Grand Valley to host first conference of International 'Big History' experts; Bill Gates supports efforts, association headquarters at Grand Valley

Big History has caught the attention of scientists and academics
from across the globe, as well as the interest and financial support
of Microsoft founder Bill Gates. Gates provided funding to help start
up and support efforts of The
International Big History Association, established in 2010, with
headquarters in the Brooks College of Interdisciplinary Studies at
Grand Valley State University. Now, hundreds of international
scholars, scientists and students of Big History will convene in Grand
Rapids, when Grand Valley hosts the association’s inaugural conference
August 2-5, with sessions in Grand Rapids and Allendale.
“Big History is an interdisciplinary approach to teaching and
discovering the connections between humans and the environment in
World History; a bridge between the humanities and sciences,” said
Craig Benjamin, an IBHA co-founder who has taught Big History for 16
years, the past nine at Grand Valley. One of the country’s foremost
authorities on Big History, Benjamin has written, with co-authors
Cynthia Brown and David Christian, the first Big History textbook,
Big History: Between Nothing and Everything, preliminary
edition published by McGraw Hill in 2012, First Edition to be
published in 2013. He is also featured in the History Channel
documentary “A History of the World in Two Hours,” which was broadcast
nationally in 2011.
The conference will provide hundreds of opportunities to
showcase the many different kinds of research, teaching and creativity
that the innovative field is generating. Special presentations will
include those by Andy Cook, director of Bill Gates’ Big History
Project; representatives from an open source community project known
as ChronoZoom; and
keynote addresses by Walter Alvarez and Lawrence Gundersen. For more
information about the conference and a complete schedule, visit www.ibhanet.org, or call (616) 331-
8035. The Midwest World History Association will join in with its
third annual conference.
“The sort of problems humanity is facing now are on such a
massive scale, they can’t be solved with narrow perspectives,” said
Benjamin. “We need to train generations of young adults who can think
across disciplines, can look at problems from different perspectives
and bring the skills and insights of an environmental scientist, a
historian, a physicist, a demographer and others.”
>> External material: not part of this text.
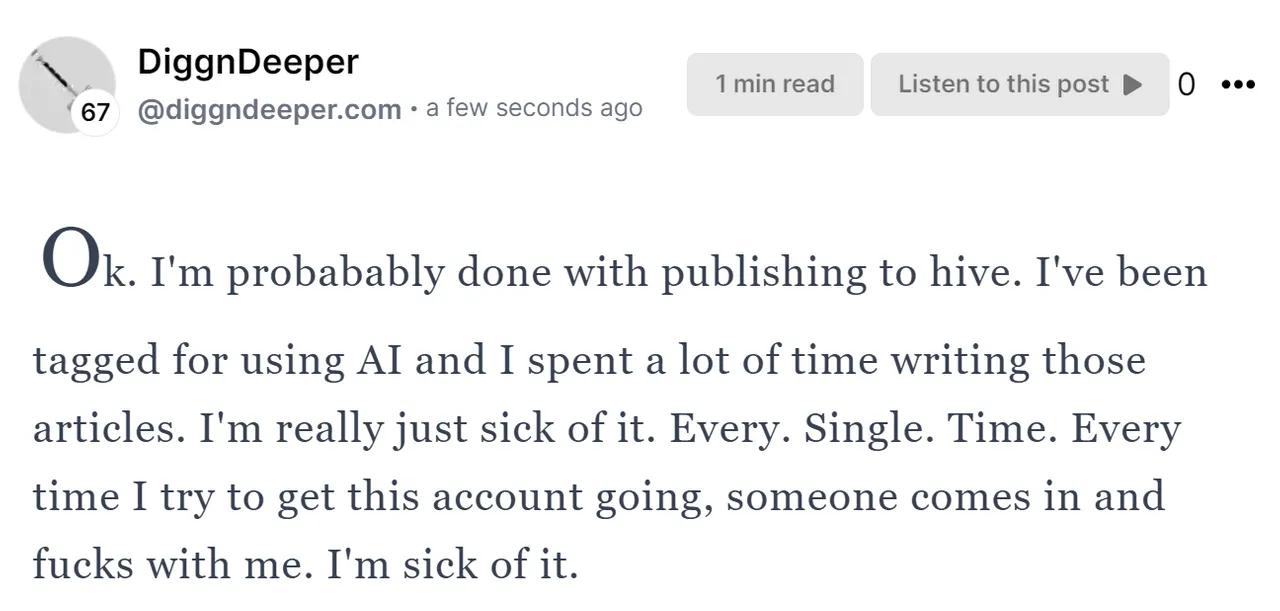
Task: Open the DiggnDeeper author name link
Action: 247,62
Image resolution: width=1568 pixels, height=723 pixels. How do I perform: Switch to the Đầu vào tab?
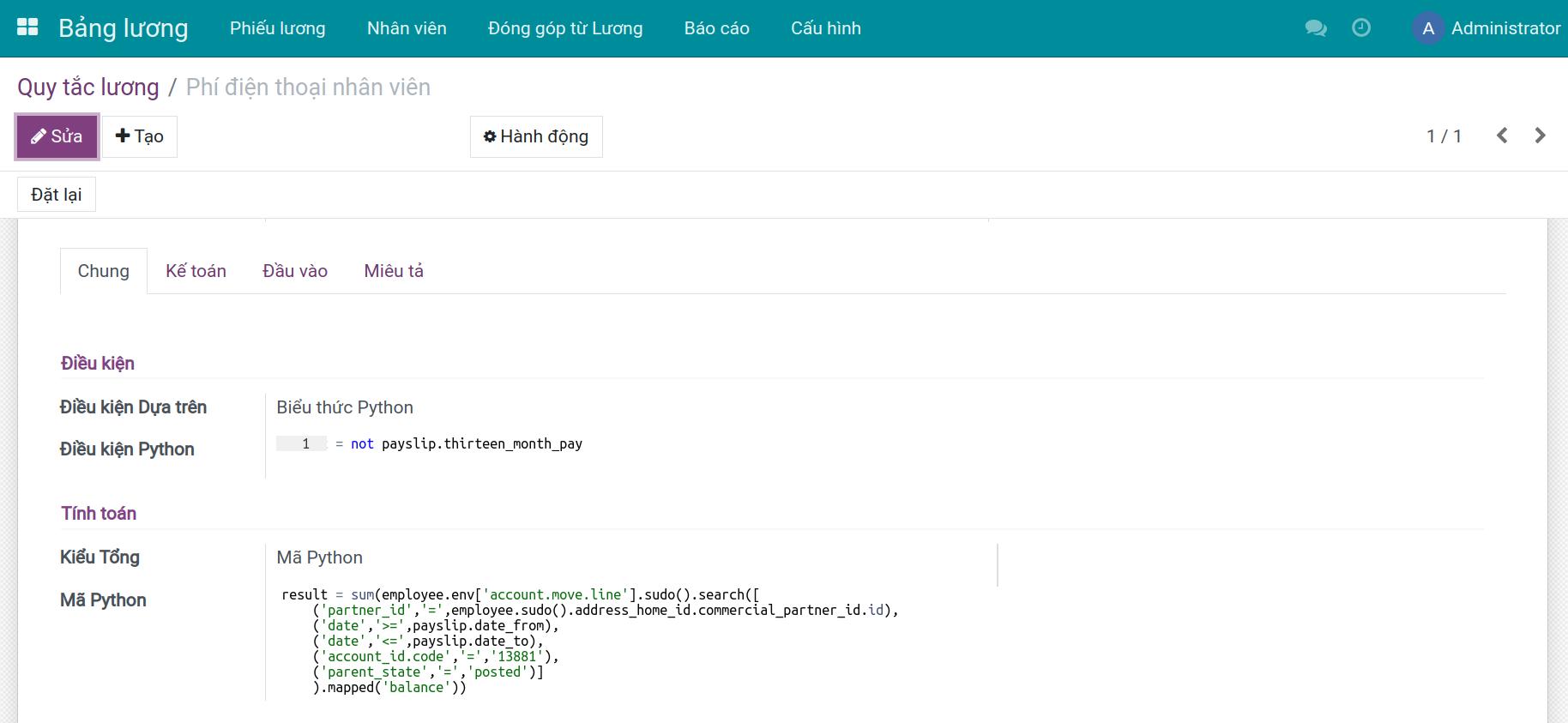(x=295, y=271)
The movement to popularize the teaching of Big History has
gained substantial ground in recent years. Funding and support from
Microsoft Research Connections has helped to advance ChronoZoom, at
the University of California, Berkeley, and Moscow State University.
The project is harnessing the wealth of materials being developed by
scholars from around the world with the goal of making it easily
accessible to anyone, online, for free.
Separately, Bill Gates took an active interest in Big History
after viewing DVDs of Christian’s lectures at Berkeley, and declared
his interest in helping to provide such a class at the high school
level. With personal funding, Gates has teamed up with Christian to
established the Big
History Project, which ran a pilot project last year with three
high schools in Australia and six in the United States, including two
in Michigan – Greenhills School in Ann Arbor, and Northville High
School in Northville, coordinated through Bob Bain, associate
professor of history and education at the University of Michigan. The
program will be expanded to 50 schools in 2012-13.